Items drawn from a data source:
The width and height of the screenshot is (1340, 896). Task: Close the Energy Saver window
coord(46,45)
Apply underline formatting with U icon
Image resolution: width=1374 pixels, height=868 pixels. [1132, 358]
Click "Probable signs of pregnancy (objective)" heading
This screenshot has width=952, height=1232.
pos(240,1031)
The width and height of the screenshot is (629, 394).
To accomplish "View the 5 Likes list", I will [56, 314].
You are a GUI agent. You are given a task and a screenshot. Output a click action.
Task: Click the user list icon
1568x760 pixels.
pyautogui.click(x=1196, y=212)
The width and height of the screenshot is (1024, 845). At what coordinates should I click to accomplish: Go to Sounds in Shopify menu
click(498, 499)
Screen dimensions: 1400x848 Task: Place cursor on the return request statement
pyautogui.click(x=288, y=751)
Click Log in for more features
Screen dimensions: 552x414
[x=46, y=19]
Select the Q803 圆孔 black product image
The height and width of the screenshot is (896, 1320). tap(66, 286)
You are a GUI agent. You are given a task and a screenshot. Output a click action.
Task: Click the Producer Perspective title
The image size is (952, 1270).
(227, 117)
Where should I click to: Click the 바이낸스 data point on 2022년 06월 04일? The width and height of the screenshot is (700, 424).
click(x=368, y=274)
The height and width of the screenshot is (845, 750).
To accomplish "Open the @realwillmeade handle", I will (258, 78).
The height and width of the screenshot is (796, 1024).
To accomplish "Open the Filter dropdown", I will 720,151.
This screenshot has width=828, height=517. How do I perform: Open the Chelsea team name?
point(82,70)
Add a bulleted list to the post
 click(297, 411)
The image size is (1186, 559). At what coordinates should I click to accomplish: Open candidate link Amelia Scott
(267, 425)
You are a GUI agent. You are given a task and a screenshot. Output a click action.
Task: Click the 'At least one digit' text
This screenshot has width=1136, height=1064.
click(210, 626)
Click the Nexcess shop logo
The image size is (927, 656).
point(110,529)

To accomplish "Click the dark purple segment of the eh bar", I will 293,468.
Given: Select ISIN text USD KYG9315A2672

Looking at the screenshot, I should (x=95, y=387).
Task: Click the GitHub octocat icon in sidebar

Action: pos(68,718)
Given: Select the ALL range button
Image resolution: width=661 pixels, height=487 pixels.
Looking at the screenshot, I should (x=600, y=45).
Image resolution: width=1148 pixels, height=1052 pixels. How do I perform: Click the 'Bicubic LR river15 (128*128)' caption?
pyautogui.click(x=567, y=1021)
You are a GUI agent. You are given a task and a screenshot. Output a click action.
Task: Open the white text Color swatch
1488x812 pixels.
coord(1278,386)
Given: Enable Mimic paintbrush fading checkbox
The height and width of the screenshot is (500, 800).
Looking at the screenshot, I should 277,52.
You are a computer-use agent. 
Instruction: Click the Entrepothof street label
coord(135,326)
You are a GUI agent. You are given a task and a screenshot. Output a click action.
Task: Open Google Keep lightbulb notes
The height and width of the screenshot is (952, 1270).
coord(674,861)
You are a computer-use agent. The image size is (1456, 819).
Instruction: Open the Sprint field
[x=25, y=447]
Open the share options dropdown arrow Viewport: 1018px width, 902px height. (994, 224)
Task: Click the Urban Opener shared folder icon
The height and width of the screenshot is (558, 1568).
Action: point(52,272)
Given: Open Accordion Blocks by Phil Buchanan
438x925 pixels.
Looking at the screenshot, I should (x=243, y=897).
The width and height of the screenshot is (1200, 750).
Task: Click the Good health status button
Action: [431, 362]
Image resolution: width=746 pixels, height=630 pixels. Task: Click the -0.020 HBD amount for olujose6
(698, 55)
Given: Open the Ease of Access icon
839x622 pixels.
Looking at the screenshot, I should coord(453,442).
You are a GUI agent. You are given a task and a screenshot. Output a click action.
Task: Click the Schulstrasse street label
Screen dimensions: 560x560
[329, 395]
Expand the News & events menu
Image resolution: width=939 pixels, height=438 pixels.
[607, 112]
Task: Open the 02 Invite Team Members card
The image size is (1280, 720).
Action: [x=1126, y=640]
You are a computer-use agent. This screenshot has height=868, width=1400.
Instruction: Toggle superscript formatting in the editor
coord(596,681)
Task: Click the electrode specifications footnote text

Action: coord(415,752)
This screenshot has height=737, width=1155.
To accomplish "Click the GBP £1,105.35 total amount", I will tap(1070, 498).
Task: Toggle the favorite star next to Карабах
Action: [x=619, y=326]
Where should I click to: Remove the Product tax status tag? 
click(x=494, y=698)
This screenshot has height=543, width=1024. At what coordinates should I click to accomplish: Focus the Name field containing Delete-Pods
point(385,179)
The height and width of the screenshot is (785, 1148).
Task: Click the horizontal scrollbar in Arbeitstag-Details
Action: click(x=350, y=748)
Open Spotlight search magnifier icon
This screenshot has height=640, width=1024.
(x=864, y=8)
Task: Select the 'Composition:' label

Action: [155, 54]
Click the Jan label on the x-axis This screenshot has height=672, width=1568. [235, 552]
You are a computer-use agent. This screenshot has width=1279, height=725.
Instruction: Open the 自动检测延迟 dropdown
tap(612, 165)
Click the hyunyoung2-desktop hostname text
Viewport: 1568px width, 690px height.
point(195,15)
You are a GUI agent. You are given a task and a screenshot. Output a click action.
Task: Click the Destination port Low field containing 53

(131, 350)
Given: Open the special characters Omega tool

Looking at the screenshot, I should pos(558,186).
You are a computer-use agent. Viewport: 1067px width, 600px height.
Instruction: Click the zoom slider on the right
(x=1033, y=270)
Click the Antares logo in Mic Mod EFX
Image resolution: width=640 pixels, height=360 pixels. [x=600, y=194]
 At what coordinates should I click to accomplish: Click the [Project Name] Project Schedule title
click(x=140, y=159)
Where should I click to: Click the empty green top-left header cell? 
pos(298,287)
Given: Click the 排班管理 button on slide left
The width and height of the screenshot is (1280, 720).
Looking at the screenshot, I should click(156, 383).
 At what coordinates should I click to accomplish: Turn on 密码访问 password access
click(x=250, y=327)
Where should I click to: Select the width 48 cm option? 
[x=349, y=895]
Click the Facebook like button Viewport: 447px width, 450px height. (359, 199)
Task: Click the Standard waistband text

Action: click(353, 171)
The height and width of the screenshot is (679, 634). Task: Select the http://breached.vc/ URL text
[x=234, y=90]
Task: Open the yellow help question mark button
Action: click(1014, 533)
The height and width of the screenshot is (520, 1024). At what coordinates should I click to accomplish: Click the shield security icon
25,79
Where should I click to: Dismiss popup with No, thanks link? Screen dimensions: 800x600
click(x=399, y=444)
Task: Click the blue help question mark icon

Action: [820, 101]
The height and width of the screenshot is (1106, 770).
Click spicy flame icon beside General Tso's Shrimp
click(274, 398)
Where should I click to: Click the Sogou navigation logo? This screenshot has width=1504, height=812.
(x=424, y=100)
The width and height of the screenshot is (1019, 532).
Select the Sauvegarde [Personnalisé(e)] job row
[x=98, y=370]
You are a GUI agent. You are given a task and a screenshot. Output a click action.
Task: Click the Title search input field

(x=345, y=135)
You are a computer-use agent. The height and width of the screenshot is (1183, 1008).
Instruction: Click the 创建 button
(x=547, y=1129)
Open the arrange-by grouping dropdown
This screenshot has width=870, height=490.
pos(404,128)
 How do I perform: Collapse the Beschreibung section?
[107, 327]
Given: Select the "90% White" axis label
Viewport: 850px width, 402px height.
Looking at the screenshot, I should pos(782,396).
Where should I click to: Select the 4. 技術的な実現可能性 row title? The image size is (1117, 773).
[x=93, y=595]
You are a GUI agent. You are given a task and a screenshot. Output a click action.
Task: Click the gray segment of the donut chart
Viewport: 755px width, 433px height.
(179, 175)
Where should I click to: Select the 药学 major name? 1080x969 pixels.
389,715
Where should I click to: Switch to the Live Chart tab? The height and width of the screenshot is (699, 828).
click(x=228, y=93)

=== Problem ===
Copy all of the records above verbatim, leaving every line unchanged.

=== Exercise response ===
The width and height of the screenshot is (1340, 896). Task: Close the Energy Saver window
coord(46,45)
Apply underline formatting with U icon
Image resolution: width=1374 pixels, height=868 pixels. [1132, 358]
Click "Probable signs of pregnancy (objective)" heading
This screenshot has width=952, height=1232.
pos(240,1031)
The width and height of the screenshot is (629, 394).
To accomplish "View the 5 Likes list", I will [56, 314].
You are a GUI agent. You are given a task and a screenshot. Output a click action.
Task: Click the user list icon
1568x760 pixels.
pyautogui.click(x=1196, y=212)
The width and height of the screenshot is (1024, 845). At what coordinates should I click to accomplish: Go to Sounds in Shopify menu
click(498, 499)
Screen dimensions: 1400x848 Task: Place cursor on the return request statement
pyautogui.click(x=288, y=751)
Click Log in for more features
Screen dimensions: 552x414
[x=46, y=19]
Select the Q803 圆孔 black product image
The height and width of the screenshot is (896, 1320). tap(66, 286)
You are a GUI agent. You are given a task and a screenshot. Output a click action.
Task: Click the Producer Perspective title
The image size is (952, 1270).
(227, 117)
Where should I click to: Click the 바이낸스 data point on 2022년 06월 04일? The width and height of the screenshot is (700, 424).
click(x=368, y=274)
The height and width of the screenshot is (845, 750).
To accomplish "Open the @realwillmeade handle", I will (258, 78).
The height and width of the screenshot is (796, 1024).
To accomplish "Open the Filter dropdown", I will 720,151.
This screenshot has width=828, height=517. How do I perform: Open the Chelsea team name?
point(82,70)
Add a bulleted list to the post
 click(297, 411)
The image size is (1186, 559). At what coordinates should I click to accomplish: Open candidate link Amelia Scott
(267, 425)
You are a GUI agent. You are given a task and a screenshot. Output a click action.
Task: Click the 'At least one digit' text
This screenshot has width=1136, height=1064.
click(210, 626)
Click the Nexcess shop logo
The image size is (927, 656).
point(110,529)

To accomplish "Click the dark purple segment of the eh bar", I will 293,468.
Given: Select ISIN text USD KYG9315A2672

Looking at the screenshot, I should (x=95, y=387).
Task: Click the GitHub octocat icon in sidebar

Action: pos(68,718)
Given: Select the ALL range button
Image resolution: width=661 pixels, height=487 pixels.
Looking at the screenshot, I should (x=600, y=45).
Image resolution: width=1148 pixels, height=1052 pixels. How do I perform: Click the 'Bicubic LR river15 (128*128)' caption?
pyautogui.click(x=567, y=1021)
You are a GUI agent. You are given a task and a screenshot. Output a click action.
Task: Open the white text Color swatch
1488x812 pixels.
coord(1278,386)
Given: Enable Mimic paintbrush fading checkbox
The height and width of the screenshot is (500, 800).
Looking at the screenshot, I should 277,52.
You are a computer-use agent. 
Instruction: Click the Entrepothof street label
coord(135,326)
You are a GUI agent. You are given a task and a screenshot. Output a click action.
Task: Open Google Keep lightbulb notes
The height and width of the screenshot is (952, 1270).
coord(674,861)
You are a computer-use agent. The image size is (1456, 819).
Instruction: Open the Sprint field
[x=25, y=447]
Open the share options dropdown arrow Viewport: 1018px width, 902px height. (994, 224)
Task: Click the Urban Opener shared folder icon
The height and width of the screenshot is (558, 1568).
Action: point(52,272)
Given: Open Accordion Blocks by Phil Buchanan
438x925 pixels.
Looking at the screenshot, I should (x=243, y=897).
The width and height of the screenshot is (1200, 750).
Task: Click the Good health status button
Action: [431, 362]
Image resolution: width=746 pixels, height=630 pixels. Task: Click the -0.020 HBD amount for olujose6
(698, 55)
Given: Open the Ease of Access icon
839x622 pixels.
Looking at the screenshot, I should coord(453,442).
You are a GUI agent. You are given a task and a screenshot. Output a click action.
Task: Click the Schulstrasse street label
Screen dimensions: 560x560
[329, 395]
Expand the News & events menu
Image resolution: width=939 pixels, height=438 pixels.
[607, 112]
Task: Open the 02 Invite Team Members card
The image size is (1280, 720).
Action: [x=1126, y=640]
You are a computer-use agent. This screenshot has height=868, width=1400.
Instruction: Toggle superscript formatting in the editor
coord(596,681)
Task: Click the electrode specifications footnote text

Action: coord(415,752)
This screenshot has height=737, width=1155.
To accomplish "Click the GBP £1,105.35 total amount", I will tap(1070, 498).
Task: Toggle the favorite star next to Карабах
Action: [x=619, y=326]
Where should I click to: Remove the Product tax status tag? 
click(x=494, y=698)
This screenshot has height=543, width=1024. At what coordinates should I click to accomplish: Focus the Name field containing Delete-Pods
point(385,179)
The height and width of the screenshot is (785, 1148).
Task: Click the horizontal scrollbar in Arbeitstag-Details
Action: click(x=350, y=748)
Open Spotlight search magnifier icon
This screenshot has height=640, width=1024.
(x=864, y=8)
Task: Select the 'Composition:' label

Action: [155, 54]
Click the Jan label on the x-axis This screenshot has height=672, width=1568. [235, 552]
You are a computer-use agent. This screenshot has width=1279, height=725.
Instruction: Open the 自动检测延迟 dropdown
tap(612, 165)
Click the hyunyoung2-desktop hostname text
Viewport: 1568px width, 690px height.
point(195,15)
You are a GUI agent. You are given a task and a screenshot. Output a click action.
Task: Click the Destination port Low field containing 53

(131, 350)
Given: Open the special characters Omega tool

Looking at the screenshot, I should pos(558,186).
You are a computer-use agent. Viewport: 1067px width, 600px height.
Instruction: Click the zoom slider on the right
(x=1033, y=270)
Click the Antares logo in Mic Mod EFX
Image resolution: width=640 pixels, height=360 pixels. [x=600, y=194]
 At what coordinates should I click to accomplish: Click the [Project Name] Project Schedule title
click(x=140, y=159)
Where should I click to: Click the empty green top-left header cell? 
pos(298,287)
Given: Click the 排班管理 button on slide left
The width and height of the screenshot is (1280, 720).
Looking at the screenshot, I should click(156, 383).
 At what coordinates should I click to accomplish: Turn on 密码访问 password access
click(x=250, y=327)
Where should I click to: Select the width 48 cm option? 
[x=349, y=895]
Click the Facebook like button Viewport: 447px width, 450px height. (359, 199)
Task: Click the Standard waistband text

Action: click(353, 171)
The height and width of the screenshot is (679, 634). Task: Select the http://breached.vc/ URL text
[x=234, y=90]
Task: Open the yellow help question mark button
Action: click(1014, 533)
The height and width of the screenshot is (520, 1024). At what coordinates should I click to accomplish: Click the shield security icon
25,79
Where should I click to: Dismiss popup with No, thanks link? Screen dimensions: 800x600
click(x=399, y=444)
Task: Click the blue help question mark icon

Action: [820, 101]
The height and width of the screenshot is (1106, 770).
Click spicy flame icon beside General Tso's Shrimp
click(274, 398)
Where should I click to: Click the Sogou navigation logo? This screenshot has width=1504, height=812.
(x=424, y=100)
The width and height of the screenshot is (1019, 532).
Select the Sauvegarde [Personnalisé(e)] job row
[x=98, y=370]
You are a GUI agent. You are given a task and a screenshot. Output a click action.
Task: Click the Title search input field

(x=345, y=135)
You are a computer-use agent. The height and width of the screenshot is (1183, 1008).
Instruction: Click the 创建 button
(x=547, y=1129)
Open the arrange-by grouping dropdown
This screenshot has width=870, height=490.
pos(404,128)
 How do I perform: Collapse the Beschreibung section?
[107, 327]
Given: Select the "90% White" axis label
Viewport: 850px width, 402px height.
Looking at the screenshot, I should pos(782,396).
Where should I click to: Select the 4. 技術的な実現可能性 row title? The image size is (1117, 773).
[x=93, y=595]
You are a GUI agent. You are given a task and a screenshot. Output a click action.
Task: Click the gray segment of the donut chart
Viewport: 755px width, 433px height.
(179, 175)
Where should I click to: Select the 药学 major name? 1080x969 pixels.
389,715
Where should I click to: Switch to the Live Chart tab? The height and width of the screenshot is (699, 828).
click(x=228, y=93)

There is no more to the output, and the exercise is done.